*Problem to solve*. Please show each line below that contains the word "label".

*Extracted information*.
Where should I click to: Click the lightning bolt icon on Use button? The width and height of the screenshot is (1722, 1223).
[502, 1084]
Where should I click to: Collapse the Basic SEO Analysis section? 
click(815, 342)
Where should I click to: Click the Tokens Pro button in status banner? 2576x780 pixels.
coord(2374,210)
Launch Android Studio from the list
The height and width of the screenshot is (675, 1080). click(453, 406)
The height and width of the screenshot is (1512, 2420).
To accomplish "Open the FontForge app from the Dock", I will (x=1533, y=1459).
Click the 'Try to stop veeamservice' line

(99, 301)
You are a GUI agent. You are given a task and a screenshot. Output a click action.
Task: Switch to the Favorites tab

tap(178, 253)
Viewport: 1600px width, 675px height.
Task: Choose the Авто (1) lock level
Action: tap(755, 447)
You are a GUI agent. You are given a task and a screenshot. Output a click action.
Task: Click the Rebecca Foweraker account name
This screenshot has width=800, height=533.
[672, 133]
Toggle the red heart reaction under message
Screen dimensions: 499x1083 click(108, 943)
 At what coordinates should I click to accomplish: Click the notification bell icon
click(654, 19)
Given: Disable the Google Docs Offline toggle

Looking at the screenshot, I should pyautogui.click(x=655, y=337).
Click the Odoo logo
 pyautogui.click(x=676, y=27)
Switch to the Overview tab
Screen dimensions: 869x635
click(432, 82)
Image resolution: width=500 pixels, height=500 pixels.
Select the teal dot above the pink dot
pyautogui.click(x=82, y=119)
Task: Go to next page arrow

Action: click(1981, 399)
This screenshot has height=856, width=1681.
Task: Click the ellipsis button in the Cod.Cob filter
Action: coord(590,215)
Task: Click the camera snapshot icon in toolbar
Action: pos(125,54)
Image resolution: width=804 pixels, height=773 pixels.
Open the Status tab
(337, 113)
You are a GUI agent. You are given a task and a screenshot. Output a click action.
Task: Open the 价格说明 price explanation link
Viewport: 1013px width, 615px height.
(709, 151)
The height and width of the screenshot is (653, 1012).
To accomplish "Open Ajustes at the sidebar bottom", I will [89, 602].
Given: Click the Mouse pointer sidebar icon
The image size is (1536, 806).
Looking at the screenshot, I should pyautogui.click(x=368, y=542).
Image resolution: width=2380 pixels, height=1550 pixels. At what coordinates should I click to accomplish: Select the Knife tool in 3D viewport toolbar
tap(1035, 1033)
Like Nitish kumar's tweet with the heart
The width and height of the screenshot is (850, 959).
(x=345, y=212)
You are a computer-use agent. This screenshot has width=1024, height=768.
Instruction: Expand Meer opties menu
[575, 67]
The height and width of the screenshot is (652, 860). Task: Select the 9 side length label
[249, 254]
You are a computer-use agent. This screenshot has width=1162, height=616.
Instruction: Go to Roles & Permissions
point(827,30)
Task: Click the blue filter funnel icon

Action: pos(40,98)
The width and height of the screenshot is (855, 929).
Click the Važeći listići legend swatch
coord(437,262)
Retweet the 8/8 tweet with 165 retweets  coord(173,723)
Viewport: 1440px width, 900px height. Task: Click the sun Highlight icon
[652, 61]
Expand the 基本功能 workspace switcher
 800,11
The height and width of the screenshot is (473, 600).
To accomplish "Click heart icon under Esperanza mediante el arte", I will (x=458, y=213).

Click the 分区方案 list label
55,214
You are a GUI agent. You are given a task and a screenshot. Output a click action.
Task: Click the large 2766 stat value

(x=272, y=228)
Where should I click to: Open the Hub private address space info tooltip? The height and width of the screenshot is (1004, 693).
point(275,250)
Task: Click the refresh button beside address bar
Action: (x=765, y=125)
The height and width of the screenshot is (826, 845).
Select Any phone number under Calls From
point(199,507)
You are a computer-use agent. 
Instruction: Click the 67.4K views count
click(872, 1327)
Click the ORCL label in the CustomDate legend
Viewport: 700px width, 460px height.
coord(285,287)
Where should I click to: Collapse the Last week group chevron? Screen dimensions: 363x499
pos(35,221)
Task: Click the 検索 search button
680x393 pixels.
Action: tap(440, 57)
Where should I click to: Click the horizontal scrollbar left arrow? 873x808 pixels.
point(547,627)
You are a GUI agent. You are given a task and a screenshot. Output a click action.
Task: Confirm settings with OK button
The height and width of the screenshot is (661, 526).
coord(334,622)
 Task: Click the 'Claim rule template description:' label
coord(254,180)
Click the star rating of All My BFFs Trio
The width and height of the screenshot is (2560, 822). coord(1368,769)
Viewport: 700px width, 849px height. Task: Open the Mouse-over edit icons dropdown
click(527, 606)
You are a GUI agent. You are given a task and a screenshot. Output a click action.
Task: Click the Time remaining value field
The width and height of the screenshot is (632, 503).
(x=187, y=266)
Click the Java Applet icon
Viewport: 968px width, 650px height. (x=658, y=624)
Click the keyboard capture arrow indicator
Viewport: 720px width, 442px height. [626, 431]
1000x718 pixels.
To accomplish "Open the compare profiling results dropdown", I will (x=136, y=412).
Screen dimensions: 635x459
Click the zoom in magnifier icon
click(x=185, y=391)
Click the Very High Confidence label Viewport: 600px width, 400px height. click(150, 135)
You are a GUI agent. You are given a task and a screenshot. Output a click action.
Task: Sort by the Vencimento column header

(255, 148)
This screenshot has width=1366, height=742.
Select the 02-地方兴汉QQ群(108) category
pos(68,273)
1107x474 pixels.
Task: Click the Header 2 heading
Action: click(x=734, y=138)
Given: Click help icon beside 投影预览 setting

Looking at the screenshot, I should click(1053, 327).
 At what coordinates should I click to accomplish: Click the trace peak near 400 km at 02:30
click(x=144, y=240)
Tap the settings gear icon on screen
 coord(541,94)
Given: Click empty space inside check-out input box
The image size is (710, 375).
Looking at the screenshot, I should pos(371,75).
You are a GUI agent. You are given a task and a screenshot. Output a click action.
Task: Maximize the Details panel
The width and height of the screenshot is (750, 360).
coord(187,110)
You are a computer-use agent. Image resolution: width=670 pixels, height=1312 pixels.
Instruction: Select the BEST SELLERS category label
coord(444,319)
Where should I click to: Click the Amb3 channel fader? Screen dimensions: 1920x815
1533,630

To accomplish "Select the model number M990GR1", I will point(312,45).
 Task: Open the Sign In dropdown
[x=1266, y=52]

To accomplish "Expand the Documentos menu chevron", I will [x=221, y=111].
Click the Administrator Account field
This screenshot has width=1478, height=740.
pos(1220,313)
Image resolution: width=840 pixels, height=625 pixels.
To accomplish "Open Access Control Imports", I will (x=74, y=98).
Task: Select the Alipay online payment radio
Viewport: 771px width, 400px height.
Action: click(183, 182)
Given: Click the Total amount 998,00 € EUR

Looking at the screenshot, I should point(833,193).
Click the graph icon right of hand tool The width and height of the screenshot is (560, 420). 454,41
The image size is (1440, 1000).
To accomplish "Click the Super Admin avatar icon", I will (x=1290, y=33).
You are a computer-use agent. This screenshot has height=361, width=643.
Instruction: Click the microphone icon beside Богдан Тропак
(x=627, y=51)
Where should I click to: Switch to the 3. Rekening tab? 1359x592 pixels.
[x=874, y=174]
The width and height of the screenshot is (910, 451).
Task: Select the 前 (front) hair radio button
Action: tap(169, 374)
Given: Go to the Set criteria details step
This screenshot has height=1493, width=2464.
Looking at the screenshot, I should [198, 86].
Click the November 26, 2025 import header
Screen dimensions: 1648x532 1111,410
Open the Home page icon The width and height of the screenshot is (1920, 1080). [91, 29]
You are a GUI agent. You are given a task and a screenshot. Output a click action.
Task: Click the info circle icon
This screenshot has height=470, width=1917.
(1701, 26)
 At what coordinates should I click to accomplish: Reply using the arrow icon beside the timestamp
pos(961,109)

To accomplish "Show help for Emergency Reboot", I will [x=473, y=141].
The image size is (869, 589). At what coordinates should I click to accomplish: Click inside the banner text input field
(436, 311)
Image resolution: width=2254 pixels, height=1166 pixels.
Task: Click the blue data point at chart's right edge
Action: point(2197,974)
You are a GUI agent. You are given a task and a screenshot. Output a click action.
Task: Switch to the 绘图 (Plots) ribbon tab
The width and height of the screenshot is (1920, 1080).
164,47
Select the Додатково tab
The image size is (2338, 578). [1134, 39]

*Final result*.
The height and width of the screenshot is (652, 860). Task: Select the 9 side length label
Click the 分区方案 list label
Click the ORCL label in the CustomDate legend
 Task: Click the 'Claim rule template description:' label
Click the Very High Confidence label Viewport: 600px width, 400px height. click(150, 135)
Instruction: Select the BEST SELLERS category label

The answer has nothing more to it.